Today, the United States is experiencing a crisis like no other. American society hasn’t been this deeply divided since the Vietnam War. The class struggle has only escalated. America’s heartland with its legions of blue-collar workers is now rebelling against the power of corporate and financial elites. While Wall Street bankers or Silicon Valley programmers fly from New York to London on private jets, an Alabama farmer is filling up his old red pickup truck with his last Abraham Lincoln.
The New York banker has no empathy for the poor residing in the southern states, nothing in common with the coal miners of West Virginia. He invests in the economies of China and India, while his savings sit quietly in Swiss banks. In spirit, he is closer not to his compatriots, but to fellow brokers and bankers from London and Brussels. This profiteer is no longer an American. He is a representative of the global elite.
In the 2020 elections, the globalists took revenge. And yet, more than 70 million Americans still voted for Trump. That represents half of the voting population and more votes than any other Republican has ever received. A staggering majority of them believe that they have been deceived and that Democrats have allegedly rigged this election.
Democrats, meanwhile, are launching another impeachment procedure against the 45th president based on a belief that it has been Donald Trump himself who has provoked this spiral of violence. Indeed, there is merit to this. The protesters proceeded from the White House to storm Congress, after Trump urged them on with his words, “We will never give up, we will never concede.”
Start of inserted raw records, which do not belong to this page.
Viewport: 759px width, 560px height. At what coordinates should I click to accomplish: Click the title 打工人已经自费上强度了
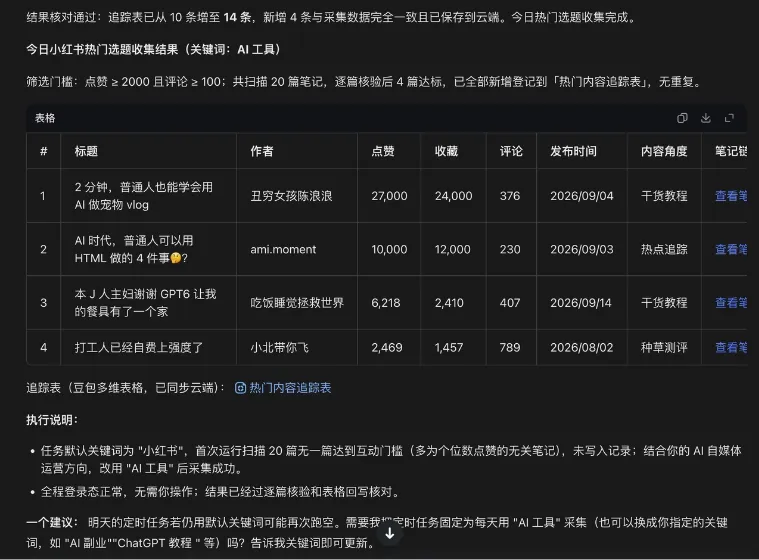tap(139, 348)
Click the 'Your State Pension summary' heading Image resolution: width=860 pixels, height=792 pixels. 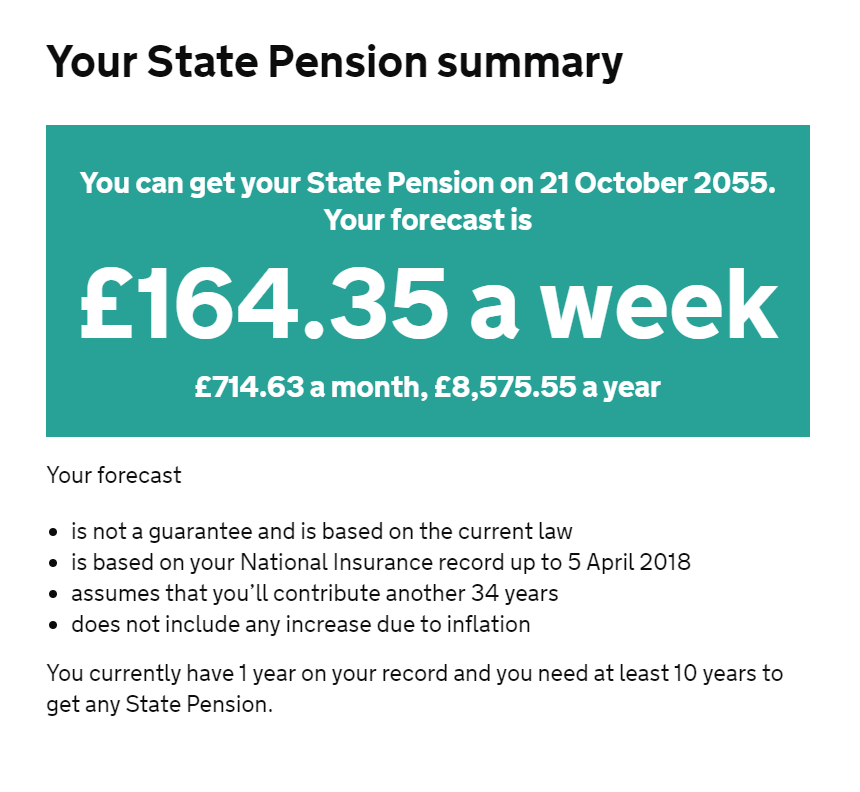(334, 62)
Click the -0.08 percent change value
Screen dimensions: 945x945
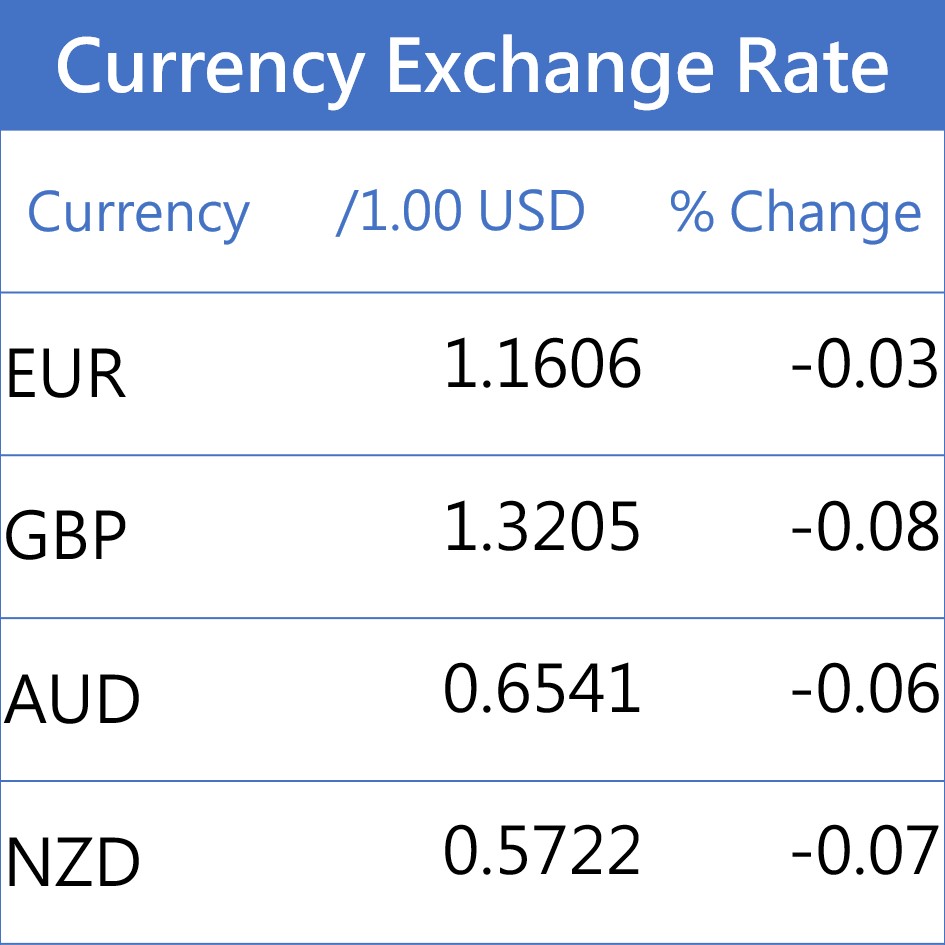pos(865,526)
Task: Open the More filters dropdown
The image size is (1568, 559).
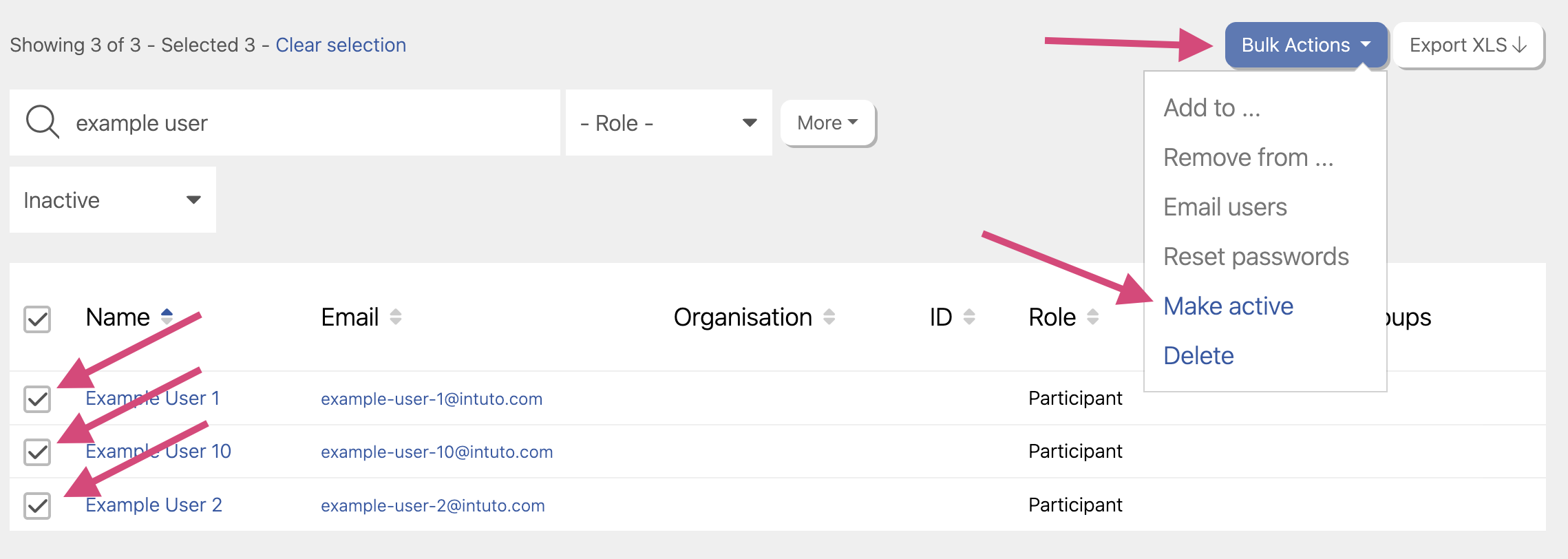Action: pyautogui.click(x=827, y=123)
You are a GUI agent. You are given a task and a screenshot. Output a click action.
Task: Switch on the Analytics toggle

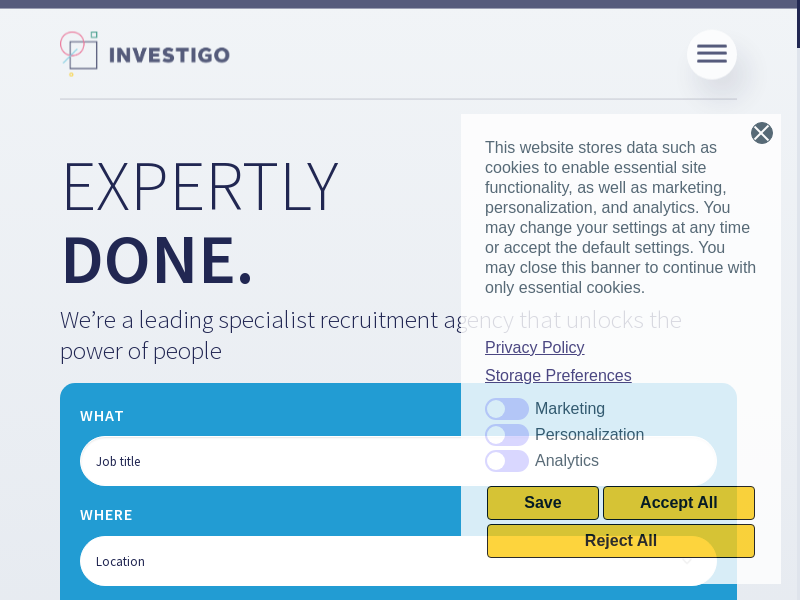click(507, 461)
As a result, blood was shed in the temple of American democracy. The last time the Capital was captured happened in 1814 when British troops breached it. However, this latest episode, unlike the last, cannot be called a foreign invasion. This time Washington was stormed by protestors waving American flags.
Nonetheless, it is not an exaggeration to say that the poor and downtrodden laborers of America’s Rust Belt currently feel like foreigners in their own country. The United States is not unique in this sense. The poor and downtrodden represent a significant part of the electorate in nearly every country that has been affected by globalization. As a result, a wave of populism is sweeping democratic countries. Politicians around the world are appealing to a sense of national identity. Is it possible to understand the frustrated feelings of people who have failed to integrate into the new global economic order? Absolutely. It’s not too dissimilar from the grief felt by a seamstress who was left without work upon the invention of the sewing machine.
Is it worth trying to resist globalization as did the Luddites of the 19th century, who fought tooth and nail to reverse the inevitability of the industrial revolution? The jury is still out.
The world is becoming more complex and stratified. Economic and political interdependence between countries is growing each and every day. In this sense, globalization is progress and progress is but an irreversible process.
Yet, like the inhumane capitalism of the 19th century so vividly described in Dickens’ novels, globalization carries many hidden threats. We must recognize and address these threats. The emphasis should be on the person, his dignity, needs, and requirements. Global elites in the pursuit of power and superprofits will continue to drive forward the process of globalization. Our task is not to stop or slow them down, but to correct global megatrends so that the flywheel of time does not grind ordinary people to the ground or simply throw nation-states to the sidelines of history.